[Exercise prompt]: Please duplicate the lines of the listing below, starting at the line that contains "Given: Go back with the left arrow button" and ending at the line that contains "I will coord(138,352).", with both of those lines included.

[Source records]:

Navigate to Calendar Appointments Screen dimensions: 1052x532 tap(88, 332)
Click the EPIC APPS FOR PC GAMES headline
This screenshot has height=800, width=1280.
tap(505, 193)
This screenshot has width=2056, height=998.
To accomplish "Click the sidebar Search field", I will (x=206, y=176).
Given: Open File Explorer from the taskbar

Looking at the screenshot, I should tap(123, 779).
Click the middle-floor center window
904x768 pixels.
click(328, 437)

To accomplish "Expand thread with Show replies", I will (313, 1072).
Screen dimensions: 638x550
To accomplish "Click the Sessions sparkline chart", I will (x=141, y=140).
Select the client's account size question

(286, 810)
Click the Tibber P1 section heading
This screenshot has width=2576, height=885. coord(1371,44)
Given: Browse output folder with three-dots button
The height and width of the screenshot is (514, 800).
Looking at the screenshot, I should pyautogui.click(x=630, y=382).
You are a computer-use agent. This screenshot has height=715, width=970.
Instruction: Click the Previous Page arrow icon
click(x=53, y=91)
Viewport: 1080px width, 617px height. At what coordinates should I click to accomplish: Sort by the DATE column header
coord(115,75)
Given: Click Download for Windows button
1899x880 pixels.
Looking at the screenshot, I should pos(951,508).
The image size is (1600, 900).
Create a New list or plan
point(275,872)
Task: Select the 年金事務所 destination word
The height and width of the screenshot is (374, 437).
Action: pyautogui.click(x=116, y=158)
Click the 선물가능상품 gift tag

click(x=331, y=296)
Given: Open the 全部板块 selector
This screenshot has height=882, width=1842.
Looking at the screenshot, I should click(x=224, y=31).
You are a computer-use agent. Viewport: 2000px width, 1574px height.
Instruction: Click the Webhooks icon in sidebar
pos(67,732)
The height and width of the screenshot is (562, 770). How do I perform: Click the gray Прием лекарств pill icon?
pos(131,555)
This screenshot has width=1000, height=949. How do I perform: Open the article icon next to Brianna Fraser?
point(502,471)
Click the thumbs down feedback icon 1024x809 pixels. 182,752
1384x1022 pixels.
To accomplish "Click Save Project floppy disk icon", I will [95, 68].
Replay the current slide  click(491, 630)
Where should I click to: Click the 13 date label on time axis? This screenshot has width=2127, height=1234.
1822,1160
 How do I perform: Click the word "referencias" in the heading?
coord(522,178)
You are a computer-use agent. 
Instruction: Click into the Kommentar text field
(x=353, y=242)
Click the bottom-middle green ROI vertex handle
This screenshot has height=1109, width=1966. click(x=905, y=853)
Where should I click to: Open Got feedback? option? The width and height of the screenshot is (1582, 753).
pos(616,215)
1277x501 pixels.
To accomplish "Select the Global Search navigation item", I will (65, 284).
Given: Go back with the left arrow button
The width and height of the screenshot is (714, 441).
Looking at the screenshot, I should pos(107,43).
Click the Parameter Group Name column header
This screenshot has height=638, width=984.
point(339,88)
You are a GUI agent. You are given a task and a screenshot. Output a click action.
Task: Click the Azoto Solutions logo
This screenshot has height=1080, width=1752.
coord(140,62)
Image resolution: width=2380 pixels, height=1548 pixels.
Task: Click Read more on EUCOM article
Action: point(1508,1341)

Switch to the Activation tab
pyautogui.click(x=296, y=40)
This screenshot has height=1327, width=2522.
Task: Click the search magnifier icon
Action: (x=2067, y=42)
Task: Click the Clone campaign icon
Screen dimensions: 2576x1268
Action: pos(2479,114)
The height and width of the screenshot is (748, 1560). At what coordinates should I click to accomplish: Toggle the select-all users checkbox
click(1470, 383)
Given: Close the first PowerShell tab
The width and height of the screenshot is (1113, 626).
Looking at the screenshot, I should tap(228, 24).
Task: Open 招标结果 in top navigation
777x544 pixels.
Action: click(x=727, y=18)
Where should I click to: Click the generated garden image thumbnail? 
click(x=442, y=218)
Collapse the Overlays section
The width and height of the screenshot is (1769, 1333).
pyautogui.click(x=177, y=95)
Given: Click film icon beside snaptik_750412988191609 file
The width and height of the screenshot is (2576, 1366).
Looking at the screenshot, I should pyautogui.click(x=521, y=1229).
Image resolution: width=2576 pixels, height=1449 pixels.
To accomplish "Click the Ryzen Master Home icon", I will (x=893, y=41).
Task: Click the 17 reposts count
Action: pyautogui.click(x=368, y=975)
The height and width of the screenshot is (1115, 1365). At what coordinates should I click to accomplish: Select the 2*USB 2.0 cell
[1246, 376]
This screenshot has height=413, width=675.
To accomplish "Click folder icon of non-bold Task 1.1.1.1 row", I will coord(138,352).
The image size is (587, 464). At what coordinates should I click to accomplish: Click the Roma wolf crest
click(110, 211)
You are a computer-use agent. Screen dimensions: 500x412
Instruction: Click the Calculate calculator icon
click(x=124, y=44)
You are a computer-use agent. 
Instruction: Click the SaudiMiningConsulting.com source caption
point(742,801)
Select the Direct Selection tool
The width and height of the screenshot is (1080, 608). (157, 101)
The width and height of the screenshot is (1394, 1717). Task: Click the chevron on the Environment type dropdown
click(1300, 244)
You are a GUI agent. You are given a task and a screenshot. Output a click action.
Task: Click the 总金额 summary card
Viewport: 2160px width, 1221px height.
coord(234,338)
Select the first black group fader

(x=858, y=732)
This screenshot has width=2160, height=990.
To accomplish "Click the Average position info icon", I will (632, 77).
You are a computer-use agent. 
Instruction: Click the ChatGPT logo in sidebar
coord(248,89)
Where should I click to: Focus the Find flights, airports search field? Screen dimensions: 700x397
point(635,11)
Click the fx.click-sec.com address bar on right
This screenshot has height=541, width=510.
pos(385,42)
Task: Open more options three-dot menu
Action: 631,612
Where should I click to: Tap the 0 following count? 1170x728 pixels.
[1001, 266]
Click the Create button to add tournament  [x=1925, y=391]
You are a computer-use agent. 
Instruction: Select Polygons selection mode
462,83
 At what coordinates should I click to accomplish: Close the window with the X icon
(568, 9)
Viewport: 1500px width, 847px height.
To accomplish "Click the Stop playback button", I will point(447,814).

[Task solution]:
Given: Go back with the left arrow button
The width and height of the screenshot is (714, 441).
Looking at the screenshot, I should pos(107,43).
Click the Parameter Group Name column header
This screenshot has height=638, width=984.
point(339,88)
You are a GUI agent. You are given a task and a screenshot. Output a click action.
Task: Click the Azoto Solutions logo
This screenshot has height=1080, width=1752.
coord(140,62)
Image resolution: width=2380 pixels, height=1548 pixels.
Task: Click Read more on EUCOM article
Action: point(1508,1341)

Switch to the Activation tab
pyautogui.click(x=296, y=40)
This screenshot has height=1327, width=2522.
Task: Click the search magnifier icon
Action: (x=2067, y=42)
Task: Click the Clone campaign icon
Screen dimensions: 2576x1268
Action: pos(2479,114)
The height and width of the screenshot is (748, 1560). At what coordinates should I click to accomplish: Toggle the select-all users checkbox
click(1470, 383)
Given: Close the first PowerShell tab
The width and height of the screenshot is (1113, 626).
Looking at the screenshot, I should tap(228, 24).
Task: Open 招标结果 in top navigation
777x544 pixels.
Action: click(x=727, y=18)
Where should I click to: Click the generated garden image thumbnail? 
click(x=442, y=218)
Collapse the Overlays section
The width and height of the screenshot is (1769, 1333).
pyautogui.click(x=177, y=95)
Given: Click film icon beside snaptik_750412988191609 file
The width and height of the screenshot is (2576, 1366).
Looking at the screenshot, I should pyautogui.click(x=521, y=1229).
Image resolution: width=2576 pixels, height=1449 pixels.
To accomplish "Click the Ryzen Master Home icon", I will (x=893, y=41).
Task: Click the 17 reposts count
Action: pyautogui.click(x=368, y=975)
The height and width of the screenshot is (1115, 1365). At what coordinates should I click to accomplish: Select the 2*USB 2.0 cell
[1246, 376]
This screenshot has height=413, width=675.
To accomplish "Click folder icon of non-bold Task 1.1.1.1 row", I will coord(138,352).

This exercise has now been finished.